My experience has shown me that talking about or even acknowledging their financial position, their goals, objectives, hopes and fears, is a deeply uncomfortable experience for most people, no matter the financial state they are in. I have often found that people are much more willing to disclose a terminal illness than they are to talk about any money worries/thoughts they may have. That says a huge amount about people’s level of discomfort in addressing their own financial plan.

Discussing your financial position and goals can evoke a myriad of emotions. On one hand, the topic of finances can often stir up feelings of apprehension and vulnerability. The reality of managing budgets, investments, and unforeseen expenses can be daunting, leading to moments of uncertainty and stress.

Many individuals grapple with the fear of the unknown, especially in a world where financial landscapes are dynamic and subject to change. This can lead people to do nothing, to bury their heads and say that they will address things at a later date, a date that often never comes around. As a peer recently put it, the biggest obstacle for incredibly talented and smart people in hiring a financial planner is inertia, the “do nothing” financial plan.

So, people remain in the comfort zone. A place where dreams, goals, aspirations – your true wealth – go to slowly fade away.

Addressing your financial position needn’t be all negative, far from it. It can bring excitement and optimism that comes with envisioning future milestones – whether it be buying a home, securing a comfortable retirement, or providing financial support to those you love most. These moments are marked by a huge sense of accomplishment and purpose, helping add true meaning to life. Feelings that hopefully all our clients have felt throughout their life relationships with Emery Little.

So, what can be done to help ease the discomfort when trying to get clarity of your own financial position and plan?

Firstly, I feel it’s crucial to acknowledge and address all these feelings, the positive and the negative, as they play a pivotal role in shaping one’s approach to financial decision-making. It’s these emotions that can help drive people to action.

What next? A skilled chartered financial planner, of which there are many here at Emery Little, can provide not only the necessary expertise but also a supportive environment to navigate these emotional nuances. By providing people with a safe space, free from judgement or preconceived ideas of how you should behave with your money, we help create a space where clients feel empowered to tackle financial challenges head-on, transforming anxiety into a catalyst for informed and strategic choices.

You will be listened to in a way that ignites truly great and independent thinking, thinking which will help give you clarity as to what you wish to do in your life.
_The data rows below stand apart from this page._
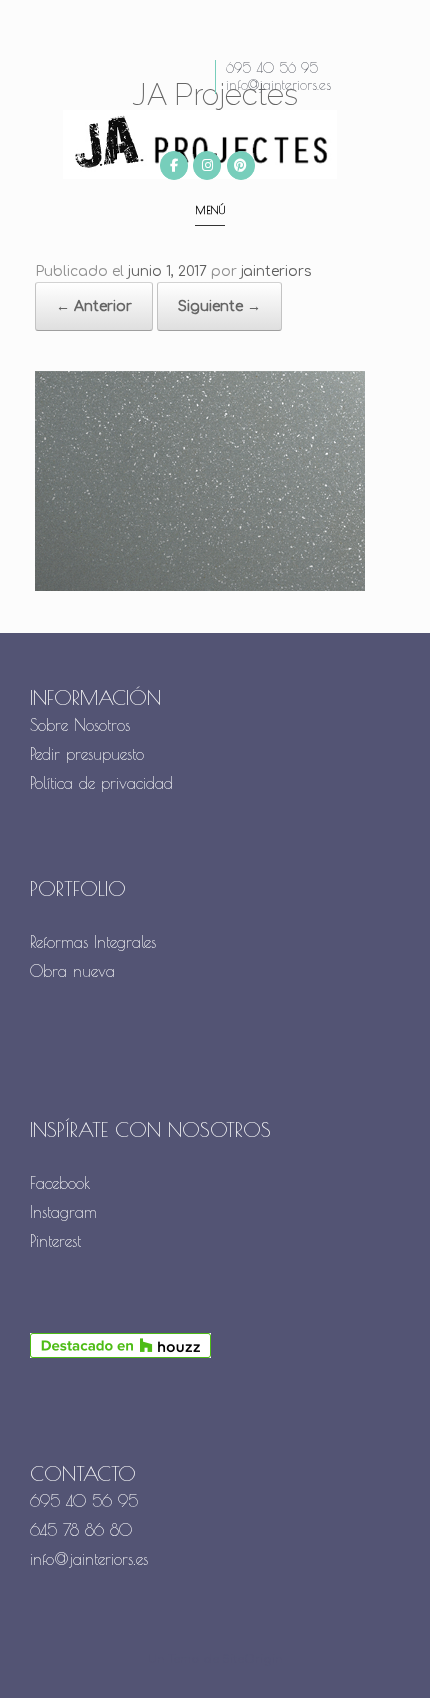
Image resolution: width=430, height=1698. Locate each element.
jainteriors (276, 271)
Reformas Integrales (93, 942)
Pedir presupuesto (87, 754)
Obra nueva (75, 971)
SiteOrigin (252, 1659)
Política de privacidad (101, 783)
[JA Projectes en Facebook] (174, 165)
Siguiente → (219, 306)
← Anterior (94, 306)
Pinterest (55, 1241)
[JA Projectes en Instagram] (207, 165)
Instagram (63, 1212)
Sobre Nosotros (80, 725)
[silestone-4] (200, 587)
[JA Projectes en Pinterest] (241, 165)
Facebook (60, 1183)
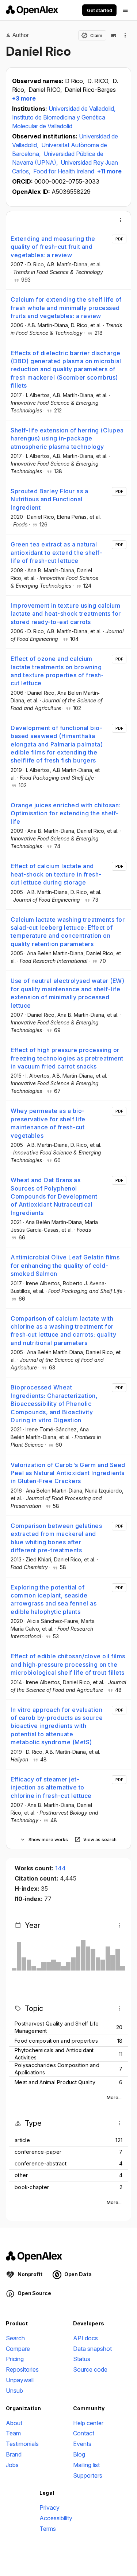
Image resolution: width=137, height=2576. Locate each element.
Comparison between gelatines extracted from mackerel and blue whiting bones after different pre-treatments (56, 1538)
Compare (18, 2348)
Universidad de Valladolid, (82, 108)
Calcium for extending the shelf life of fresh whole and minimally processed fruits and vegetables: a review (66, 307)
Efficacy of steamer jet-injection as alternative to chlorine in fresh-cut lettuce (51, 1787)
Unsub (14, 2390)
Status (81, 2359)
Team (13, 2433)
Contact (83, 2433)
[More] (120, 220)
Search (15, 2338)
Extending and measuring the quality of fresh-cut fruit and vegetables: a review (53, 247)
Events (82, 2443)
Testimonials (22, 2443)
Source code (90, 2369)
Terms (47, 2528)
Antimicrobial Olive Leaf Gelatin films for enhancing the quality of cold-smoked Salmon (65, 1265)
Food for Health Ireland (63, 171)
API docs (85, 2338)
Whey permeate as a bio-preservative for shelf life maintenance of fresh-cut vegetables (48, 1123)
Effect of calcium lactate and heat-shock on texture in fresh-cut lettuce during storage (56, 874)
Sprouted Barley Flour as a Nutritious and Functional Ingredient (49, 499)
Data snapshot (92, 2348)
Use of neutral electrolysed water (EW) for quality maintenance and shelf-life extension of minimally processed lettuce (67, 993)
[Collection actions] (125, 35)
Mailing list (86, 2465)
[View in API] (113, 35)
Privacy (49, 2507)
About (14, 2423)
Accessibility (55, 2518)
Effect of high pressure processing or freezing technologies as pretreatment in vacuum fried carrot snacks (67, 1058)
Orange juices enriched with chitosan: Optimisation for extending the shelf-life (66, 813)
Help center (88, 2423)
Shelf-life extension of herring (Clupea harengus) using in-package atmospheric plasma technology (67, 438)
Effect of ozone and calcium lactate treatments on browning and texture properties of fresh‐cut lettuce (57, 671)
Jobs (12, 2465)
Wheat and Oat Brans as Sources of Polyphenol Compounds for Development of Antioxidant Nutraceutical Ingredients (54, 1196)
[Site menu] (125, 10)
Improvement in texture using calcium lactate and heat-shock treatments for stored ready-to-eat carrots (66, 614)
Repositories (22, 2369)
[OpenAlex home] (32, 10)
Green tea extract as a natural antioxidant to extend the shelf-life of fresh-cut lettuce (56, 552)
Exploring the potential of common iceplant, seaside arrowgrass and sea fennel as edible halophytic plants (53, 1599)
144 (60, 1868)
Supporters (87, 2475)
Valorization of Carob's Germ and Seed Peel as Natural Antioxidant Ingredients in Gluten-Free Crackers (68, 1473)
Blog (79, 2454)
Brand (14, 2454)
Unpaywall (20, 2380)
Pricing (15, 2359)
This will enable us to position your overall finances in a way that gives you the greatest chance of being able to achieve all that you wish.

Understanding the emotional landscape of financial discussions and the discomfort that people feel when addressing this subject is key to establishing a holistic and client centred approach. It’s not just about numbers; it’s about acknowledging and navigating the emotional terrain that accompanies financial journeys.

Taking control of your financial future requires courage and vulnerability, and a strong, lifelong commitment to understanding and managing your finances more effectively. To take the leap and step outside of your comfort zone is an incredibly brave thing to do, and everybody reading this today deserves commendation for doing just that.

We also appreciate the trust you place in us to help support your financial futures. It is a responsibility we take very seriously, and we remain committed to ensuring the best possible outcomes for you and your families.

I would strongly encourage you all to continue to embrace the discomfort of life, in whatever way you can and whatever walk of life you find yourself in. Also, if you are ever struggling for ways to help manage any emotions you may feel, I couldn’t recommend Emotional Agility by Susan David enough.